- _Requirement_
Return the full text on why women should lift weights, word for word.

Why Women Should Lift Weights









Why Women Should Lift Weights

There are more myths and misconceptions about strength training than any other area of fitness. While research continues to uncover more and more reasons why working out with weights is good for you, many women continue to avoid resistance training for fear of developing muscles of herculean proportions.

We know that increasing and maintaining adequate muscle mass is one of the best ways to keep body fat at bay and to improve overall fitness, particularly as we age. We also know that weight lifting is the best way to build muscle mass. Still, the number of women who actually participate in any formal or consistent weight-training workout is still extremely low. Most women who exercise are spending most of their gym time on cardio exercise. Whatever your reason for avoiding the weights, if you are a women, here are 10 reasons why you need to take strength training seriously.

1.    Physical Strength

Increasing your strength will make you far less dependent on others for assistance in daily living. If your maximum strength is increased your daily tasks and routine exercise will be far less likely to cause injury. Research studies have shown that moderate weight training can increase a women’s strength by 30-50 percent and women can also develop their strength at the same rate as men.

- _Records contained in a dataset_

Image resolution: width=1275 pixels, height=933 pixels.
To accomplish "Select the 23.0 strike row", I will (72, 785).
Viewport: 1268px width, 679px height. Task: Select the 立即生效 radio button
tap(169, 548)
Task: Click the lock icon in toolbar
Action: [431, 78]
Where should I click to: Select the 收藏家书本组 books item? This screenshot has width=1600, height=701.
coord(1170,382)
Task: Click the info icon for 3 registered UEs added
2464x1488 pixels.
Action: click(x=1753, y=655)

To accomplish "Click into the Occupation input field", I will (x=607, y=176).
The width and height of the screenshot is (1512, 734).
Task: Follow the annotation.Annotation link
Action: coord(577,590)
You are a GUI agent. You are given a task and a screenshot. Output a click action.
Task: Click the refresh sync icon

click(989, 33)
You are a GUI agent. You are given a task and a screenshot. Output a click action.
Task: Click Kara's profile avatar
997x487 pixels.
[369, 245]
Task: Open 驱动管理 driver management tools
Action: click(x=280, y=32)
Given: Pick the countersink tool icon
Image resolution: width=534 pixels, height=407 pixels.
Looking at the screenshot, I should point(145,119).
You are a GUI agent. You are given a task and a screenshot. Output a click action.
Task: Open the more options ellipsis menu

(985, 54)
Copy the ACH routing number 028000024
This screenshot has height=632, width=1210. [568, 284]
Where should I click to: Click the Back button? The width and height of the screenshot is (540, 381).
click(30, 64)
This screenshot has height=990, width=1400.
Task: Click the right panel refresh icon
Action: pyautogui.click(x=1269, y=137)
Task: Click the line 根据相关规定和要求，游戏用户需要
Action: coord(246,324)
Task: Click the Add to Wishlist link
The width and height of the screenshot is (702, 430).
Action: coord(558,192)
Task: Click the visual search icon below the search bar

- _Your response_
Why Women Should Lift Weights









Why Women Should Lift Weights

There are more myths and misconceptions about strength training than any other area of fitness. While research continues to uncover more and more reasons why working out with weights is good for you, many women continue to avoid resistance training for fear of developing muscles of herculean proportions.

We know that increasing and maintaining adequate muscle mass is one of the best ways to keep body fat at bay and to improve overall fitness, particularly as we age. We also know that weight lifting is the best way to build muscle mass. Still, the number of women who actually participate in any formal or consistent weight-training workout is still extremely low. Most women who exercise are spending most of their gym time on cardio exercise. Whatever your reason for avoiding the weights, if you are a women, here are 10 reasons why you need to take strength training seriously.

1.    Physical Strength

Increasing your strength will make you far less dependent on others for assistance in daily living. If your maximum strength is increased your daily tasks and routine exercise will be far less likely to cause injury. Research studies have shown that moderate weight training can increase a women’s strength by 30-50 percent and women can also develop their strength at the same rate as men.